In month four, we do not double sales… We quadruple them.

Again, this is not something that a typical startup would do in one month, but it demonstrates an important aspect of financial planning.

The only change to the revenues is increasing the number of glasses to 10,000. You can easily see that nothing else is changed, as all of the other numbers are black.

10,000 glasses in a month is an average of over 300 glasses of lemonade per day. To reasonably sell and serve that much lemonade will likely require multiple locations. With multiple locations and with a business that is earning $7,500 in top-line revenues, we need to consider having some management in this company.

To model the cost of our employees, a new subsection has been added to the expenses labeled “Salaries.” The simplest way to model the cost of employees is to make assumptions about the number of employees and the average cost per employee. Then multiply those two numbers together to get the total employee expenses.

Your business may need more details than this, especially if you have a mix of full-time and part-time staff or a large staff with varying salaries or any structure more complicated than this chain of lemonade stands. However, no matter how much detail you include, the key number you must compute for employees is how much they cost in cash, which counts as another fixed cost.


What happens to our lemonade business when we quadruple sales, add in the necessary marketing and equipment to make those sales, and start paying employees a salary? We lose money.

At the same time, however, Month 4 is the first month that this business resembles a real business rather than a hobby. If the monthly revenues continued to run like this for a whole year, the business would earn a total of $90,000 in gross revenues. This is called a “run rate,” and our business has a “run rate” of $90,000 ($90,000 = $7,500 x 12). (Note, however, that the net revenue would be only $24,000 ($2,000 x 12), and that still doesn’t account for fixed expenses).

The business also seems more real because it has paid employees. Those salaries, albeit small, are at least some incentive for the workers to sit around all day, mixing and pouring lemonade.

Banks do not allow a business to have a negative balance, and thus we need to do something within the model to make that cash balance positive.

On paper, this fix is simple. We find investors to invest in our company. In reality, this is itself a complex, time-consuming, often difficult process, but that is a lesson for another time. For now, we assume we can find investors whenever the need arises.

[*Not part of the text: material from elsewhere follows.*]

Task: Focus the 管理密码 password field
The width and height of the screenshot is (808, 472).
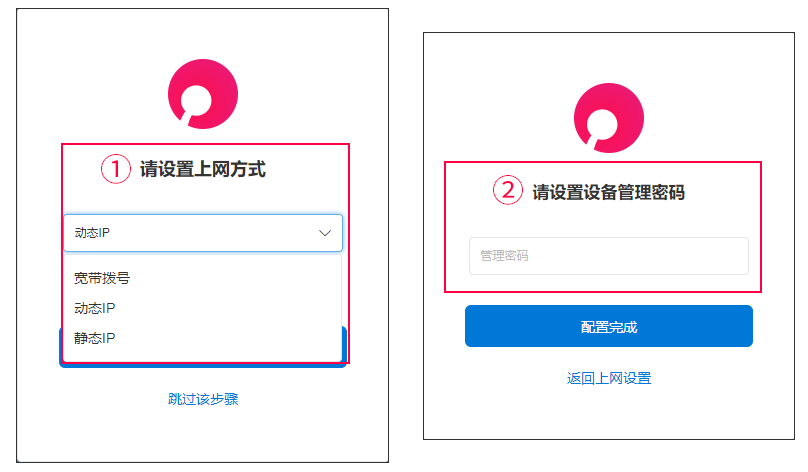Action: pos(609,256)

To overcome the negative cash balance of $1,438, we need to raise at least $1,500 from investors. To add a bit of “cushion,” in case the reality of running the business does not match the plan, I’ve rounded this up to $2,000.

This $2,000 goes in the line labeled “Investments,” and, with that, the month ends with a positive cash balance. (Remember that the cash balance includes the net loss plus the investments and loans.)

In addition, recall in Month 1 how the cash at the end of the month did not account for the $560 in startup costs? Similarly, it is unclear when, during Month 4, the $2,000 must arrive so there is enough cash to operate the company. If it arrives on Day 1 of Month 4, all will be well, but Day 30 is likely too late.

When implementing a financial plan, (i.e., when you are actually operating your business), it is far better to get the investments a month or two or three before the funds are needed, rather than in the month the financial plan calls for them.

Run out of cash, and your company dies.